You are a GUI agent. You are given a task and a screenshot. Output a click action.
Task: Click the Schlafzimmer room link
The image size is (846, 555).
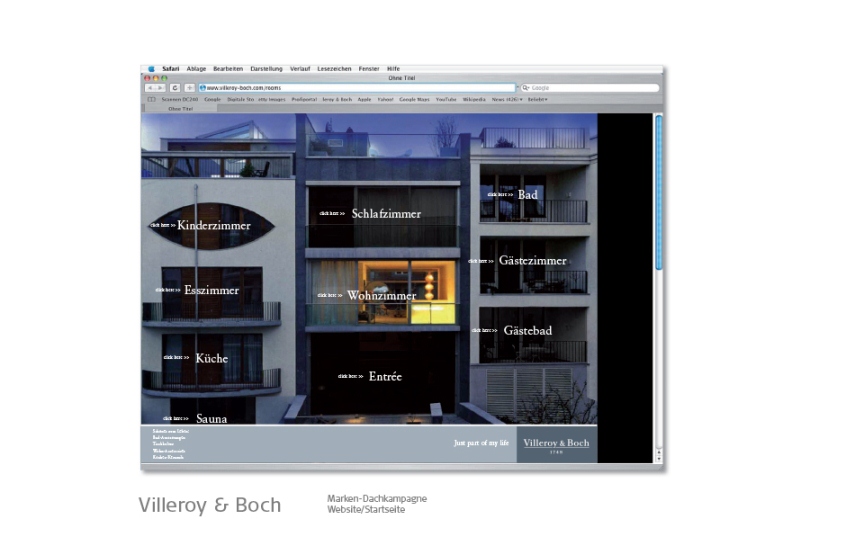(x=385, y=214)
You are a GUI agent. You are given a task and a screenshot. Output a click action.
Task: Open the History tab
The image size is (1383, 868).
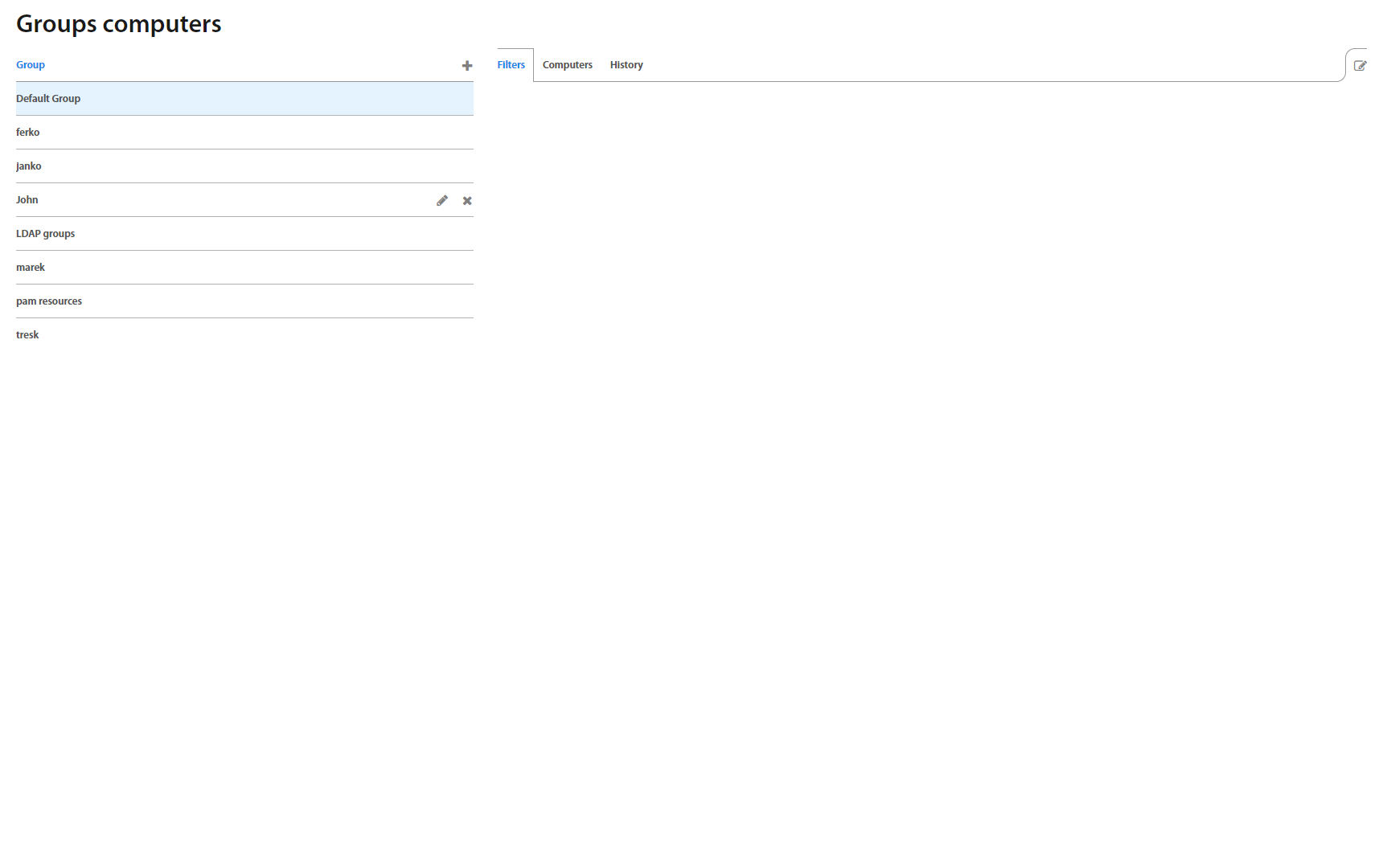pos(626,65)
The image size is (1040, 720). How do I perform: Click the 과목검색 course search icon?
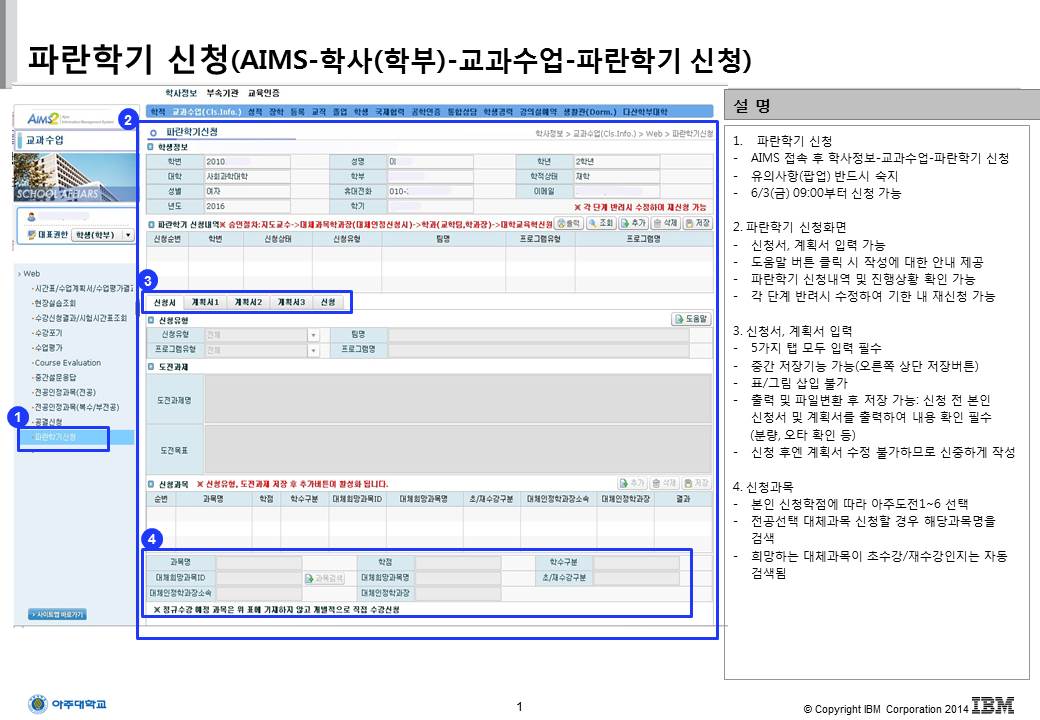[324, 579]
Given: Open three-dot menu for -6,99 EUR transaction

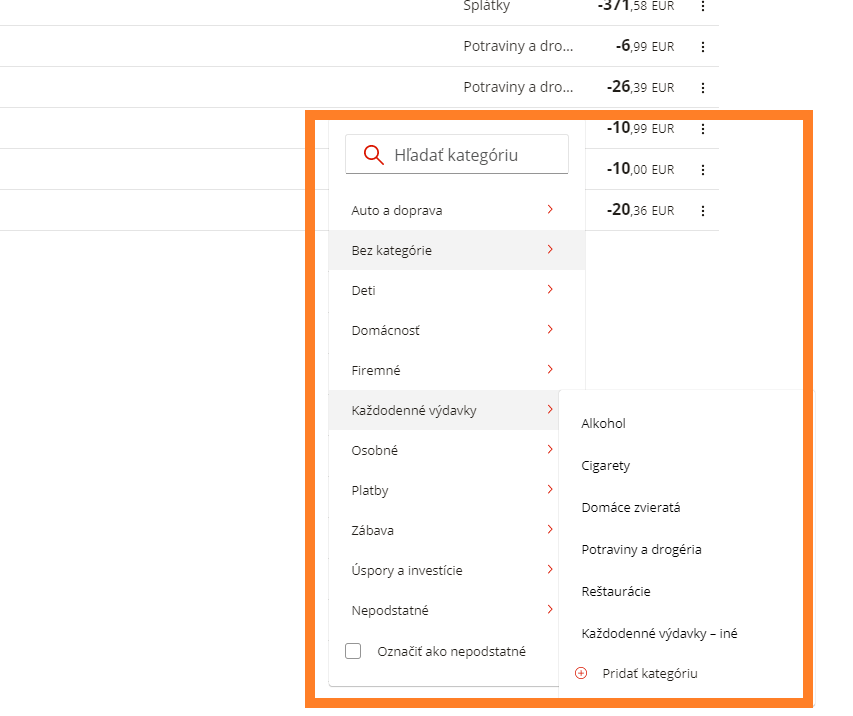Looking at the screenshot, I should (x=703, y=47).
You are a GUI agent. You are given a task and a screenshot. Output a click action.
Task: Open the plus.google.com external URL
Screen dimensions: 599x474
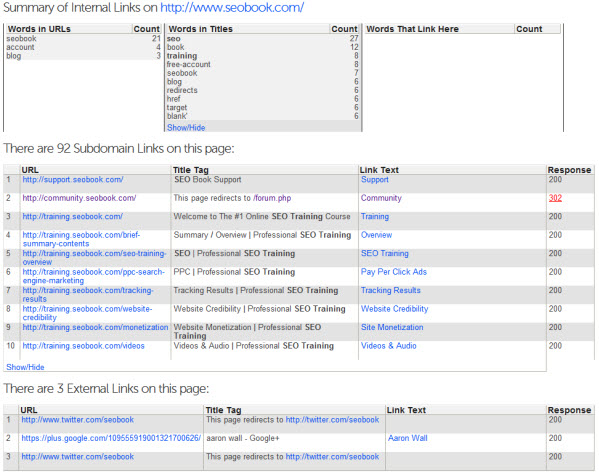coord(111,438)
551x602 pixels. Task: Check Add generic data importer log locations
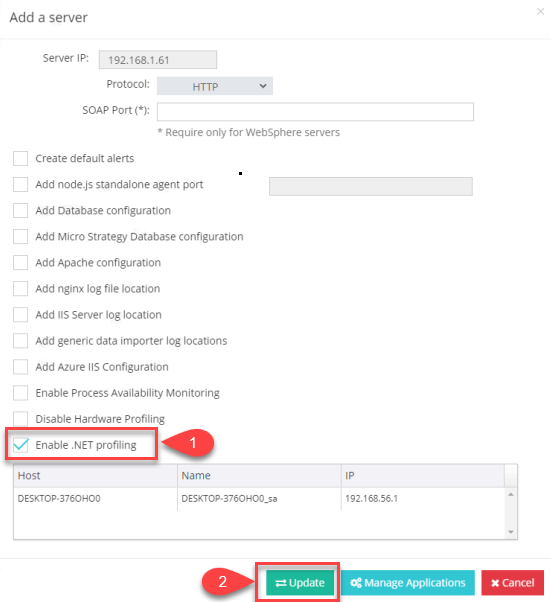pyautogui.click(x=20, y=341)
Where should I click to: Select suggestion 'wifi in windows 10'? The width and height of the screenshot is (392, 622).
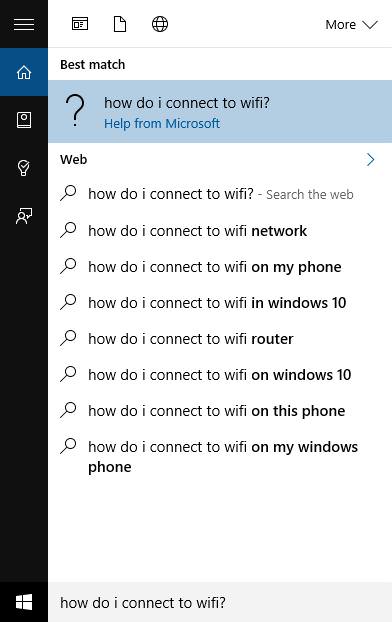220,303
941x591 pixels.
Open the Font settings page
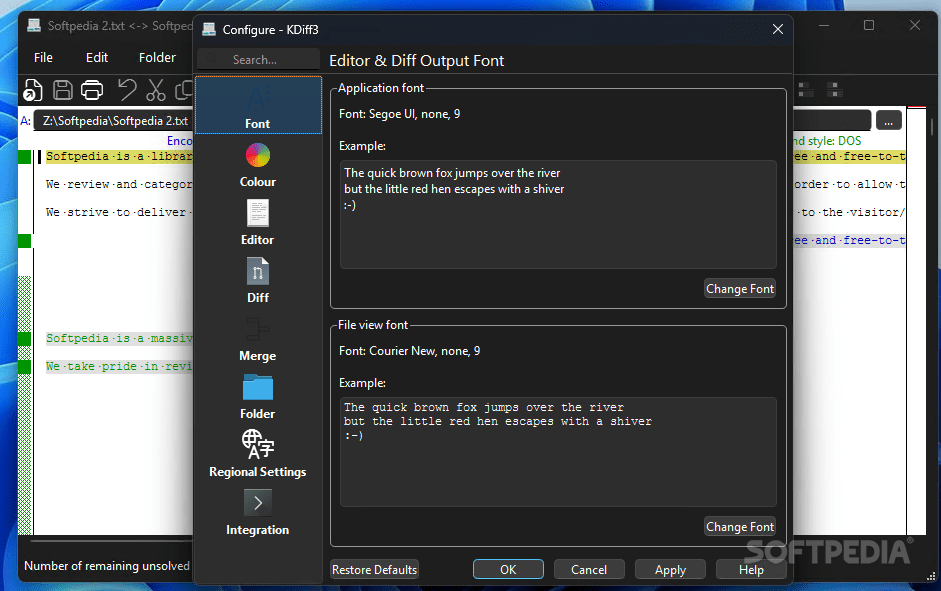point(257,105)
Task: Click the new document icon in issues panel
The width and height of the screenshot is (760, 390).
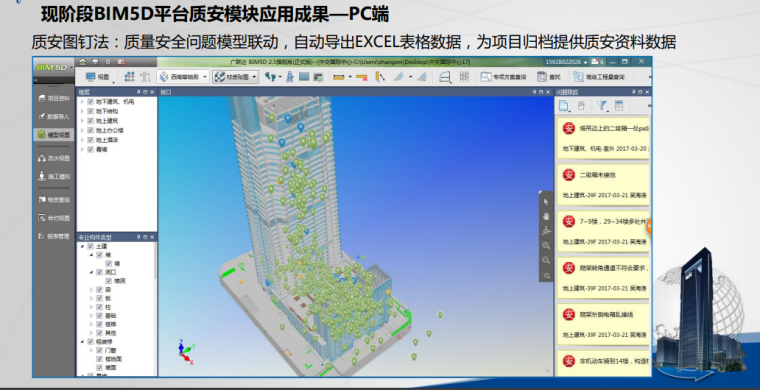Action: pyautogui.click(x=563, y=106)
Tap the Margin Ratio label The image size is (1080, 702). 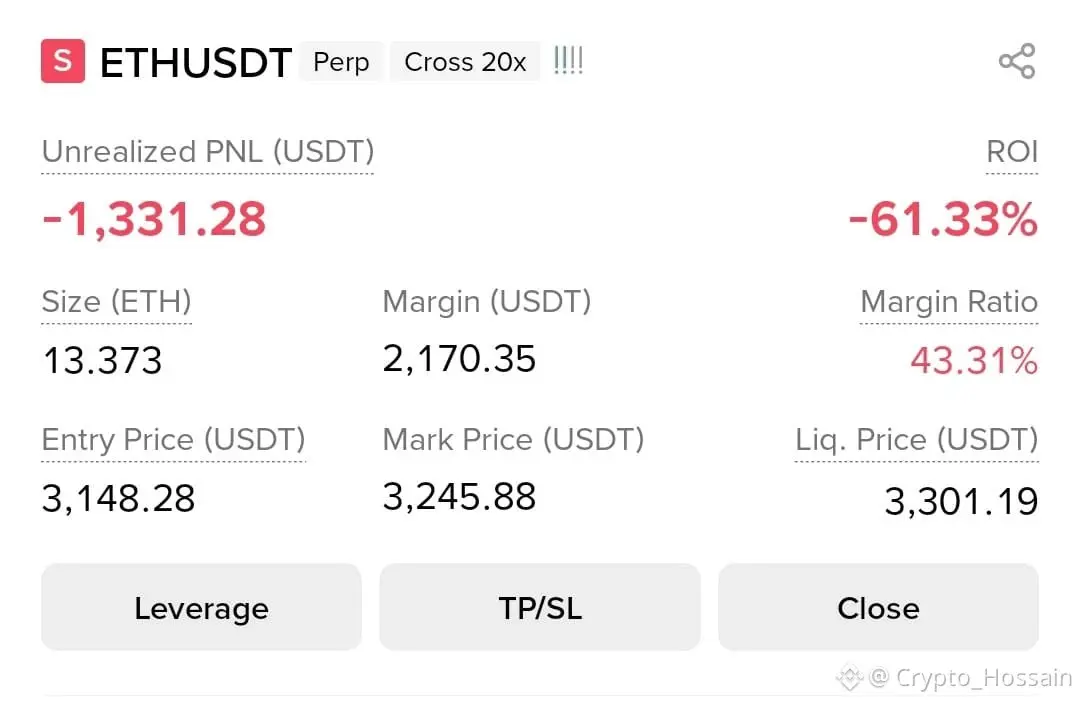tap(948, 302)
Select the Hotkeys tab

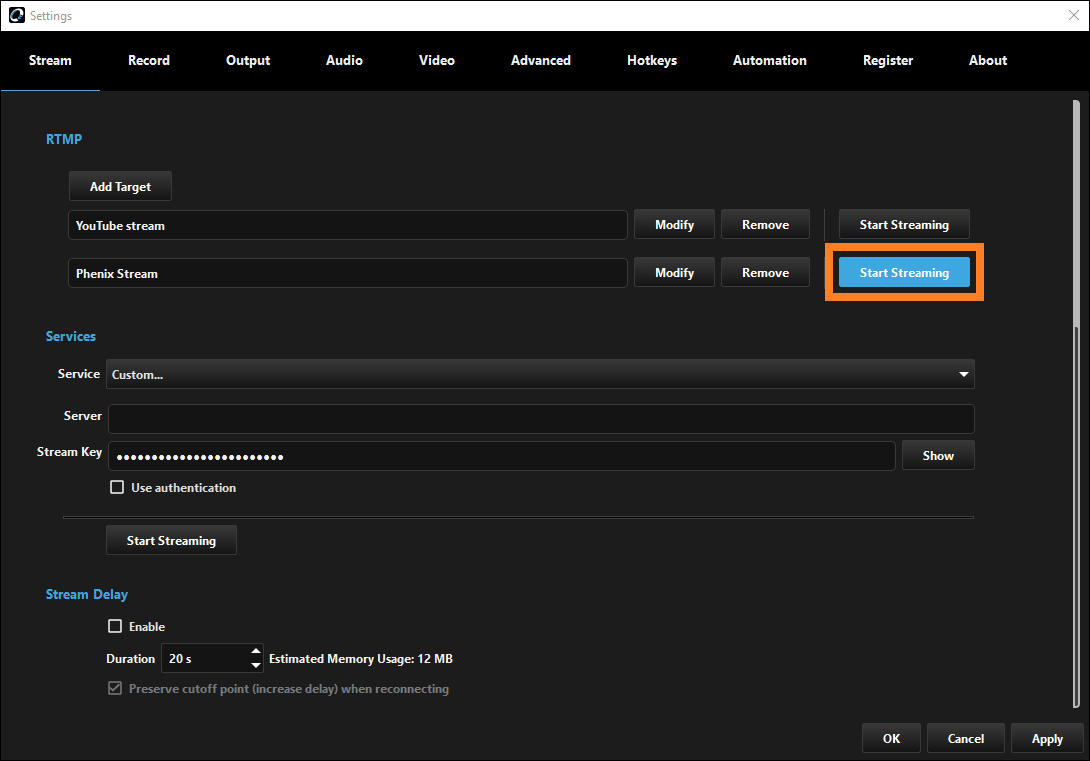(x=651, y=60)
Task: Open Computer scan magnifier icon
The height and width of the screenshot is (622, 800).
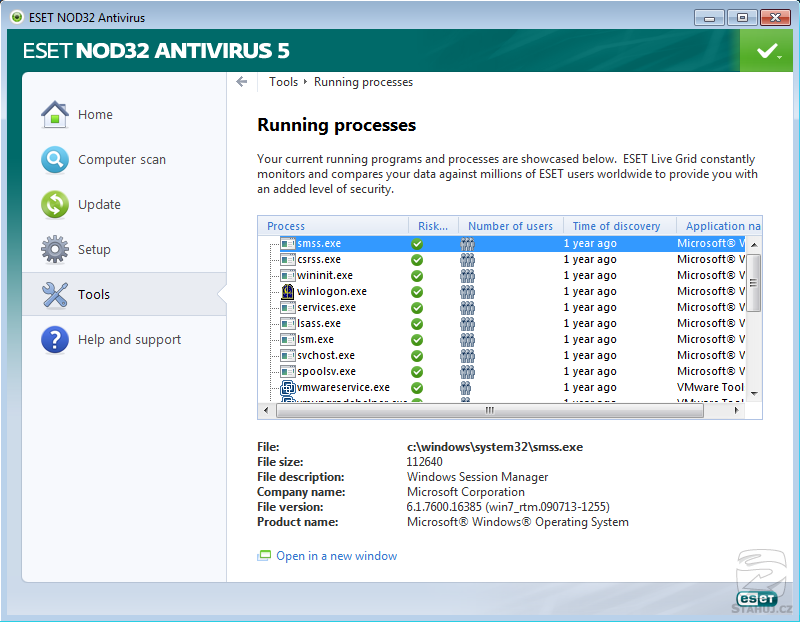Action: [54, 160]
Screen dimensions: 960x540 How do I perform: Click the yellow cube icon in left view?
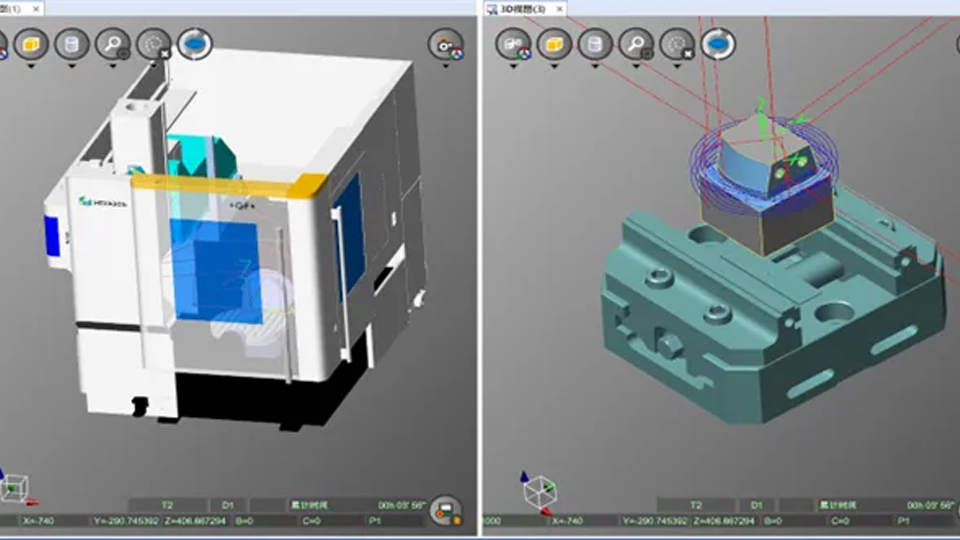pyautogui.click(x=30, y=44)
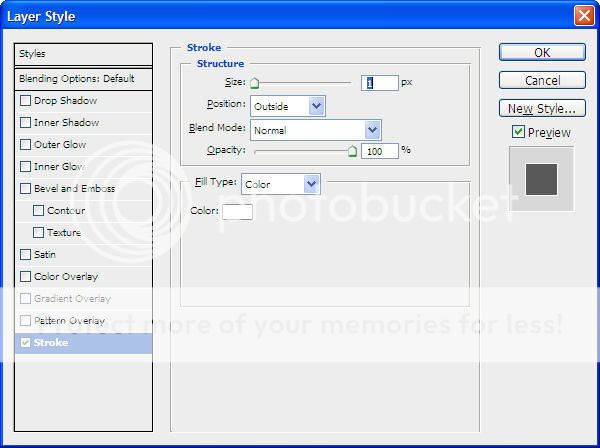Click the stroke Size input field
This screenshot has width=600, height=448.
[380, 83]
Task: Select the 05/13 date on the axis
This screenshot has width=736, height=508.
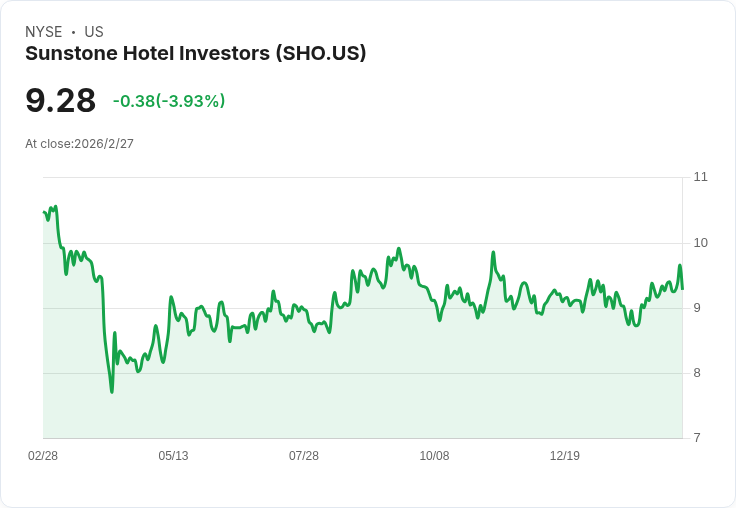Action: pyautogui.click(x=173, y=456)
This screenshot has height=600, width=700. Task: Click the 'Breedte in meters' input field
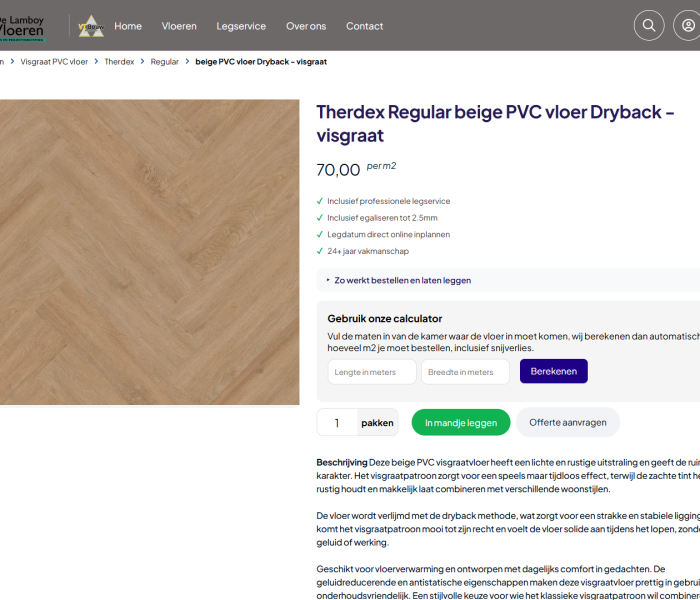465,372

- - - -

**WHAT TO PRODUCE**
Write out exactly, and only, the lines running from the line with "Screen dimensions: 960x540" to the last line above, both included, with all pictures omitted.

**WRITTEN ANSWER**
Screen dimensions: 960x540 How do I perform: Click the yellow cube icon in left view?
pyautogui.click(x=30, y=44)
Click the stroke Size input field
This screenshot has width=600, height=448.
[380, 83]
Task: Select the 05/13 date on the axis
This screenshot has width=736, height=508.
Action: pyautogui.click(x=173, y=456)
This screenshot has height=600, width=700. Task: Click the 'Breedte in meters' input field
465,372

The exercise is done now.